Task to complete »
Write out exactly every line from the one containing "Tap the Jul 6th 2020 date heading" through the final line of the material below, both included. Pictures are to be skipped.

>>>>

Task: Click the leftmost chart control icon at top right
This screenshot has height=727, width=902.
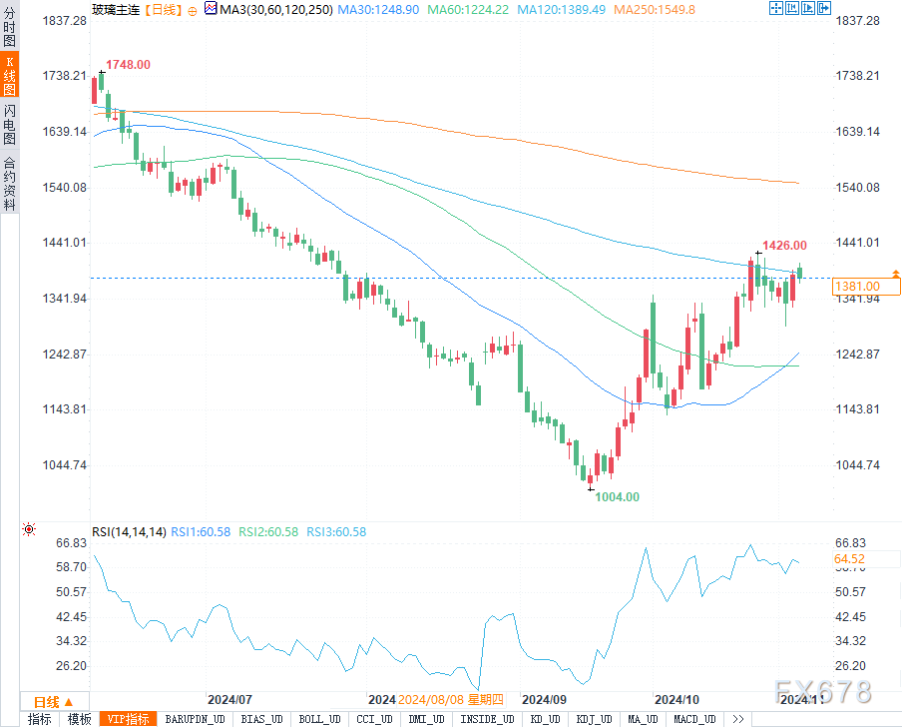Action: coord(776,9)
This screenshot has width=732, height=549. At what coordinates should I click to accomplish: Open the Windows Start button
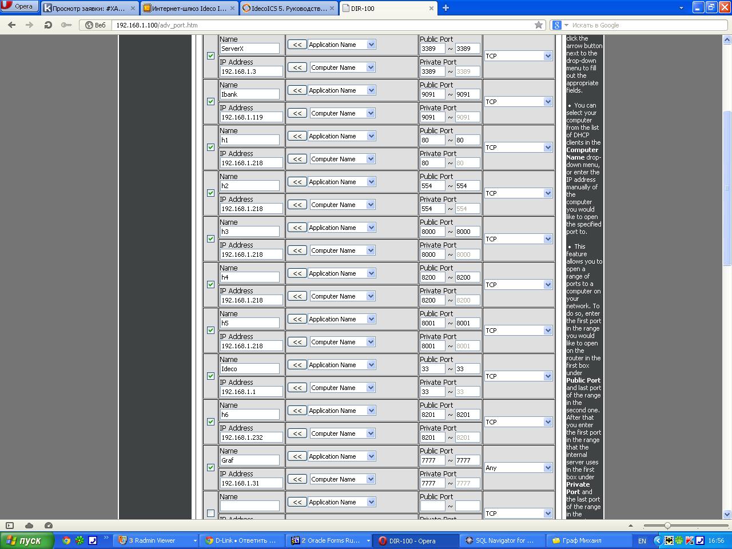pyautogui.click(x=27, y=540)
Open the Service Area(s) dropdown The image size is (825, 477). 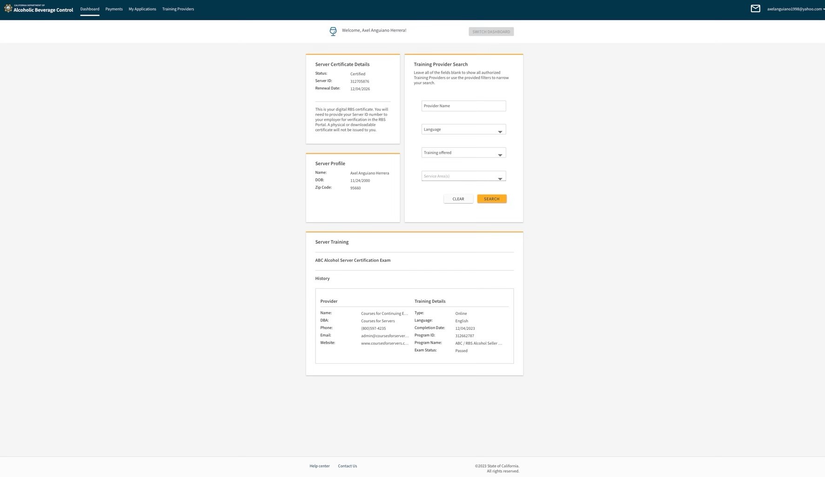pos(463,176)

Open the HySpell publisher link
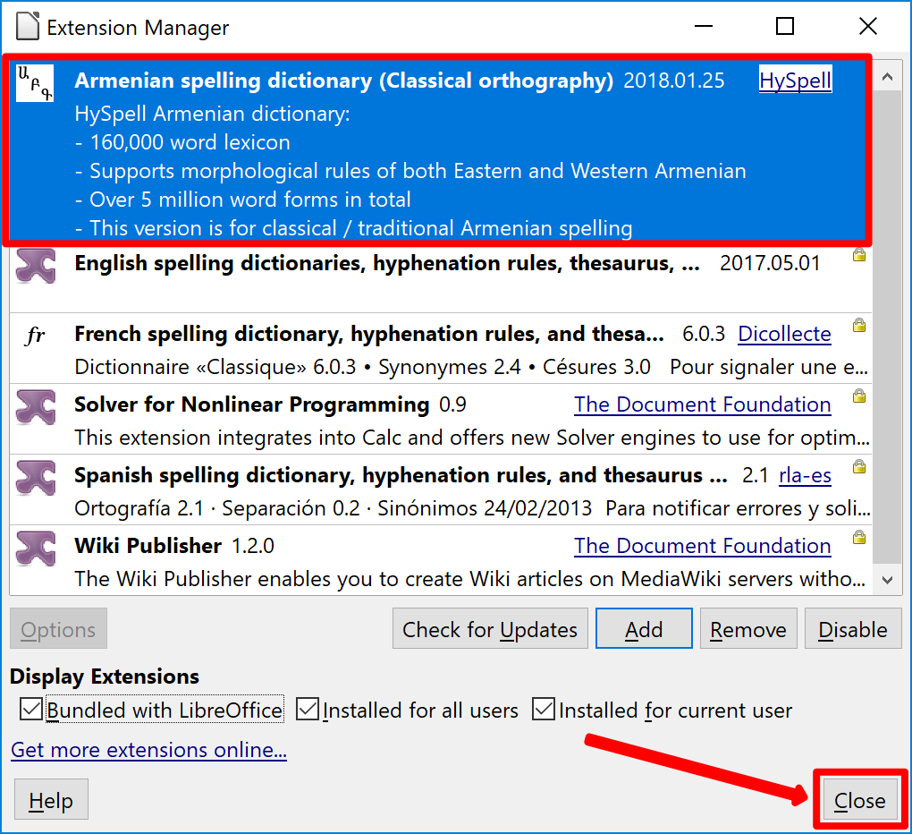pyautogui.click(x=795, y=81)
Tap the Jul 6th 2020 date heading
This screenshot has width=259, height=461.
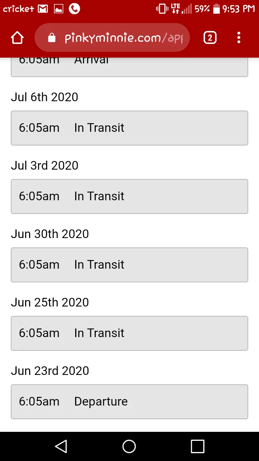click(x=45, y=97)
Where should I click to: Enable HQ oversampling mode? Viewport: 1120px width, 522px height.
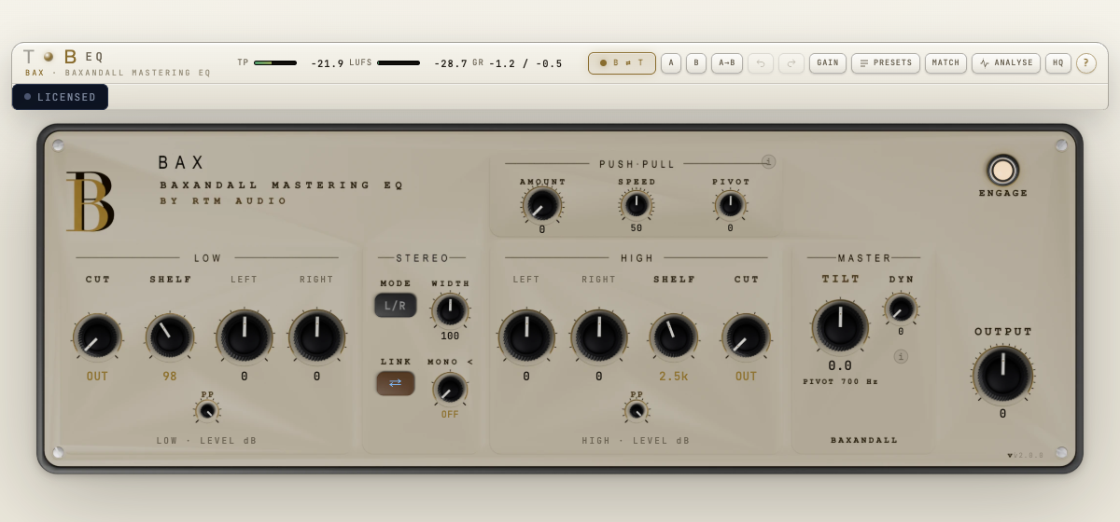click(1058, 63)
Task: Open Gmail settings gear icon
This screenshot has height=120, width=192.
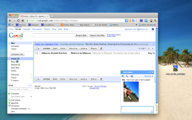Action: 153,29
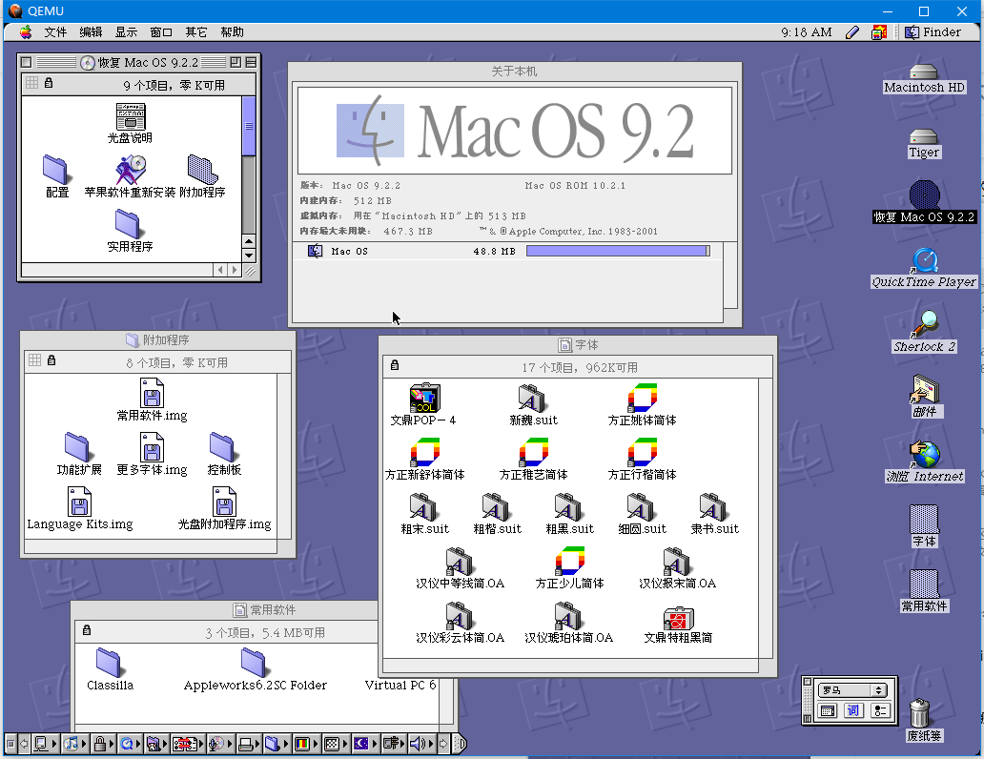The image size is (984, 759).
Task: Click the keyboard palette button on the input palette
Action: [828, 709]
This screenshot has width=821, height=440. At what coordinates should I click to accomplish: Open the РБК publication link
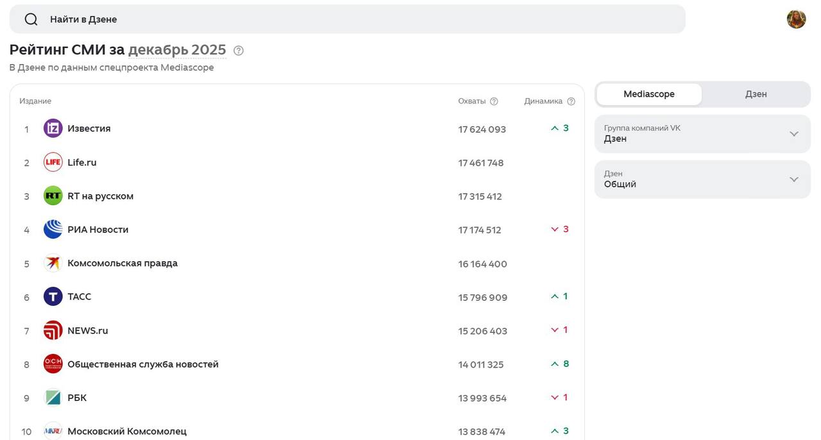click(x=77, y=398)
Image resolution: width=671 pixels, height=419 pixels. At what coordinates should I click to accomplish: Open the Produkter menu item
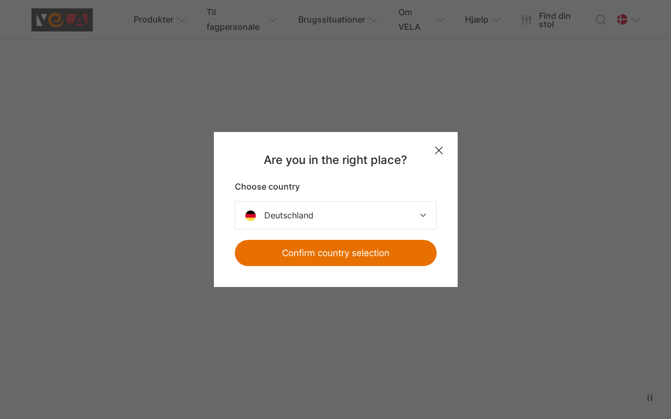click(x=154, y=20)
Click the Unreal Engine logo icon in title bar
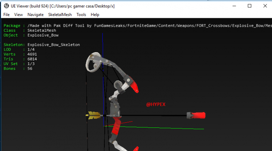272x151 pixels. 6,6
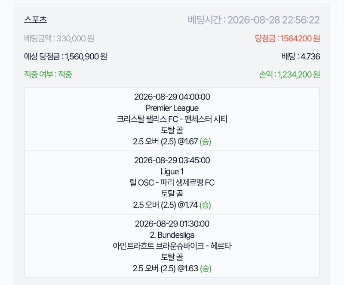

<<<<

Output for this task »
Tap the Jul 6th 2020 date heading
This screenshot has width=259, height=461.
click(x=45, y=97)
Where should I click to: Enable HQ oversampling mode? Viewport: 1120px width, 522px height.
click(1058, 63)
Task: Open Gmail settings gear icon
This screenshot has height=120, width=192.
Action: 153,29
The image size is (984, 759).
Task: Click the keyboard palette button on the input palette
Action: [828, 709]
This screenshot has width=821, height=440. At what coordinates should I click to accomplish: Open the РБК publication link
click(x=77, y=398)
Image resolution: width=671 pixels, height=419 pixels. At what coordinates should I click to accomplish: Open the Produkter menu item
click(x=154, y=20)
Click the Unreal Engine logo icon in title bar
272x151 pixels. 6,6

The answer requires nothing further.